Société publique locale d’efficacité énergétique : vers une région « autorité organisatrice de l’energie ».

Intervention de Pierre Mériaux à l’assemblée plénière du 2 octobre 2012

Monsieur le président, chers collègues,

Enfin, aujourd’hui4 octobre 2012, la Région se dote d’un outil efficace pour poursuivre les objectifs ambitieux de la délibération « Action régionale en faveur du climat » d’octobre 2010. Souvenez-vous, ce jour-là nous avons placé la barre à la bonne hauteur, mais à une sacrée hauteur : -40 % d’émissions de gaz à effet de serre sur le territoire régional en 2020. Et 2020 c’est dans 8 ans…

Il est donc grand temps d’accélérer le mouvement vers la transition énergétique. Heureusement, elle s’engage maintenant avec le soutien des plus hautes autorités de l’État, clairement exprimé lors du lancement de la Conférence environnementale, les 14 et 15 septembre derniers.

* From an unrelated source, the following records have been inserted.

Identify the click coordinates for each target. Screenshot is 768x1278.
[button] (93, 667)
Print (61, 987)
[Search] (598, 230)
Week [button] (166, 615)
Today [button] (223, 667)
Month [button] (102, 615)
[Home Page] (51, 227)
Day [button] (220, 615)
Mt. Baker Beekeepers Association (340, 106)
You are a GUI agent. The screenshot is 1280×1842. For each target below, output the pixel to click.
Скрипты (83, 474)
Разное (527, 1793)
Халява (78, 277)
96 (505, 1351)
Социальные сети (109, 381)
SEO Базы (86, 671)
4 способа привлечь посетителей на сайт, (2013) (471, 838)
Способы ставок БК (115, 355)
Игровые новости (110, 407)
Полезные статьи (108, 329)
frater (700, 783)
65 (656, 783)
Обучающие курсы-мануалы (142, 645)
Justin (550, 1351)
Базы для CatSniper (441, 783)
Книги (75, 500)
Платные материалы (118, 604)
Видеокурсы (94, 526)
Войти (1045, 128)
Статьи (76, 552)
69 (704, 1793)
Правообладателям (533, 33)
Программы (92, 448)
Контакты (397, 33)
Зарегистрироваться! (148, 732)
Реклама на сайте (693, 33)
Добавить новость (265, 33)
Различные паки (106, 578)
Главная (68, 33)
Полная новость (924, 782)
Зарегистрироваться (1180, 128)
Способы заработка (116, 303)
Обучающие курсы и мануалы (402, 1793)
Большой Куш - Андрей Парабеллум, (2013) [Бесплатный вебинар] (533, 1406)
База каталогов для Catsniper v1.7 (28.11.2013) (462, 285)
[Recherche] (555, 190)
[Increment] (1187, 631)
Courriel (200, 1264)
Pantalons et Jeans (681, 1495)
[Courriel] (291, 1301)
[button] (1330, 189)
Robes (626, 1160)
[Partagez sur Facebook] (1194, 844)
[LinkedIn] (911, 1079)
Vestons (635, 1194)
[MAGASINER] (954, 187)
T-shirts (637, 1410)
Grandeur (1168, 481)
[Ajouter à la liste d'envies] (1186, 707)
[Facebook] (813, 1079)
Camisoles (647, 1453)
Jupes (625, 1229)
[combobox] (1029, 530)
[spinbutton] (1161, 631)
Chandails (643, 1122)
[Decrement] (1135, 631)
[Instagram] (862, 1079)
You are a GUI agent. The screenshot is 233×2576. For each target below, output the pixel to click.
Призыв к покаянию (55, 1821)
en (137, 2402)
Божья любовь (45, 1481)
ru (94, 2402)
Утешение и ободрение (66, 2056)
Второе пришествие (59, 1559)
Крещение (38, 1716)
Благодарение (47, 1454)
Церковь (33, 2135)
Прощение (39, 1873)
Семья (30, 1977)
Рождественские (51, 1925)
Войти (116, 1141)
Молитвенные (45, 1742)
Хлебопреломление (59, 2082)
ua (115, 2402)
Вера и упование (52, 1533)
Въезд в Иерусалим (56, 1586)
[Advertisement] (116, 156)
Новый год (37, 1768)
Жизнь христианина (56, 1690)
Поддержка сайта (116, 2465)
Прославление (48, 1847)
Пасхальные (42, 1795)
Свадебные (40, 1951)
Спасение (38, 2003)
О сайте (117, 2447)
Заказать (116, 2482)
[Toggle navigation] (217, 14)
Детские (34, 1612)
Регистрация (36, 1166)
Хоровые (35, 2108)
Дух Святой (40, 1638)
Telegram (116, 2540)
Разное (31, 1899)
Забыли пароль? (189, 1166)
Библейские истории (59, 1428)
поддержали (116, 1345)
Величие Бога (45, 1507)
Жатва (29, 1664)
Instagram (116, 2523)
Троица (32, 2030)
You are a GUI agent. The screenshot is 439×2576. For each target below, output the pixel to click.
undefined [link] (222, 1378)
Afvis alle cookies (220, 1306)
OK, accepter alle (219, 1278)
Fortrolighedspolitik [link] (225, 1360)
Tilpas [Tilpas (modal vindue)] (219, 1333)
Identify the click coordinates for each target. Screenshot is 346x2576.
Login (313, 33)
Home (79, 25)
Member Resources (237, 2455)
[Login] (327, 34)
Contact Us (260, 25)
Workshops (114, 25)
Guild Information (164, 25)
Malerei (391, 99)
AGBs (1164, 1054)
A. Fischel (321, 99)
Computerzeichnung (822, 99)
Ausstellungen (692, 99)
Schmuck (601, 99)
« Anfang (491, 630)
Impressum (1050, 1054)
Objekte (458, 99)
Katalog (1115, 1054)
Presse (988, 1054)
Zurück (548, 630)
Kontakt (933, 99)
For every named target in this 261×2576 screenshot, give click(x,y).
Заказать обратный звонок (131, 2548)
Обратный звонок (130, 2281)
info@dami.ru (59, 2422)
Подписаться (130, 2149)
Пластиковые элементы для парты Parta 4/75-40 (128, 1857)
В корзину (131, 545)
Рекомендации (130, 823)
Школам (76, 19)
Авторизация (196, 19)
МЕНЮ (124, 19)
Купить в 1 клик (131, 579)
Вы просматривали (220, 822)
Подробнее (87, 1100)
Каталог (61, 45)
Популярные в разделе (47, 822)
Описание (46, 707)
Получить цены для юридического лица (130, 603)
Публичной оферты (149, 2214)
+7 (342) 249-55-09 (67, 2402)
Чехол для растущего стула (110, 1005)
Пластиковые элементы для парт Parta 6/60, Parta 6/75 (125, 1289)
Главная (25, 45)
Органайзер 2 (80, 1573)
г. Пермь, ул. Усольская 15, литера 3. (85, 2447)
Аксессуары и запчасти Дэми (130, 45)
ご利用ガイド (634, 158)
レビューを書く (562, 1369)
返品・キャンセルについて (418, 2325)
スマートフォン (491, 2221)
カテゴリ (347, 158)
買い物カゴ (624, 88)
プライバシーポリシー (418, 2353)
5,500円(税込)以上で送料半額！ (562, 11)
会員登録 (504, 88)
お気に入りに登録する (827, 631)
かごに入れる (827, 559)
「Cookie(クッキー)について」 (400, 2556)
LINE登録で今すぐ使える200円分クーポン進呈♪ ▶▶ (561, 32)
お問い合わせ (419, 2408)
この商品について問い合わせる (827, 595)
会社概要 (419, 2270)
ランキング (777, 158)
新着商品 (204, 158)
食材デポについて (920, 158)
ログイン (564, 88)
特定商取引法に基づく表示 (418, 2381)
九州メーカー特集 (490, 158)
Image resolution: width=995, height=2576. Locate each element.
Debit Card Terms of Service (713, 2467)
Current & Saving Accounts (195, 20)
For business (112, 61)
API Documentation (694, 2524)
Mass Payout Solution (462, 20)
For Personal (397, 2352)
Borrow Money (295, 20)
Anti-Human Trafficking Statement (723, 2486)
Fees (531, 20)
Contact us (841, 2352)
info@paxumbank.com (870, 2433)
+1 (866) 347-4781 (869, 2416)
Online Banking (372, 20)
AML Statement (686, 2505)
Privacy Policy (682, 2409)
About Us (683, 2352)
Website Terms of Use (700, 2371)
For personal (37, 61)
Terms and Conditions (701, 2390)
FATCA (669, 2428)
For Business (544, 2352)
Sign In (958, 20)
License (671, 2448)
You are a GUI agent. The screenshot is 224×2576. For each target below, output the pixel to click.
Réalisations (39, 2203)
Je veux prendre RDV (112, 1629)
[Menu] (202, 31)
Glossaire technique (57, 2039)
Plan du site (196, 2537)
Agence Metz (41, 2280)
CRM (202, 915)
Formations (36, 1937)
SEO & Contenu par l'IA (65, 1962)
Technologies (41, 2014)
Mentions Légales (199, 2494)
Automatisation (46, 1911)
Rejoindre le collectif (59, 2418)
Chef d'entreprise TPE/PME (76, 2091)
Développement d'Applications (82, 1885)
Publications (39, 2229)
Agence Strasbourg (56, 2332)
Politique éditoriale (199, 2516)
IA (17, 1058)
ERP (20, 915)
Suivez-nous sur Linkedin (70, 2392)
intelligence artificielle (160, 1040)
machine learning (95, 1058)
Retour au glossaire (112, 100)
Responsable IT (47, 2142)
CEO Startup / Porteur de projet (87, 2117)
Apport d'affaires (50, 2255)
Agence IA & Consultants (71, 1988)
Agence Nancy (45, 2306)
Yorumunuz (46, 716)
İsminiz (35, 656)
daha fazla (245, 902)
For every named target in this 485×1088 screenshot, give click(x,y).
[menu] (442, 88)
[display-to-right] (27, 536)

Cette nouvelle impulsion ne fait pas de mal quand on voit ce qu’il était advenu de la dynamique du Grenelle de 2007, finie en en queue de poisson avec le sinistre « l’environnement, ça commence à bien faire », avec le soutien aveugle au nucléaire malgré le désastre de Fukushima, avec la destruction des filières industrielles des ENR, avec la perte de plus de 10 000 emplois et la destruction de compétences récemment acquises. La région Rhône-Alpes en a directement souffert avec le plan social chez Photowatt, avec le chômage partiel en ce moment sur le site de Bosch Vénissieux, avec le dépôt de bilan de tant d’artisans et d’installateurs. Quel gâchis, social, économique, environnemental ! Car pendant ces 5 ans le réchauffement climatique est toujours à l’œuvre, il s’est accéléré même, n’en déplaise aux « négationnistes du climat ».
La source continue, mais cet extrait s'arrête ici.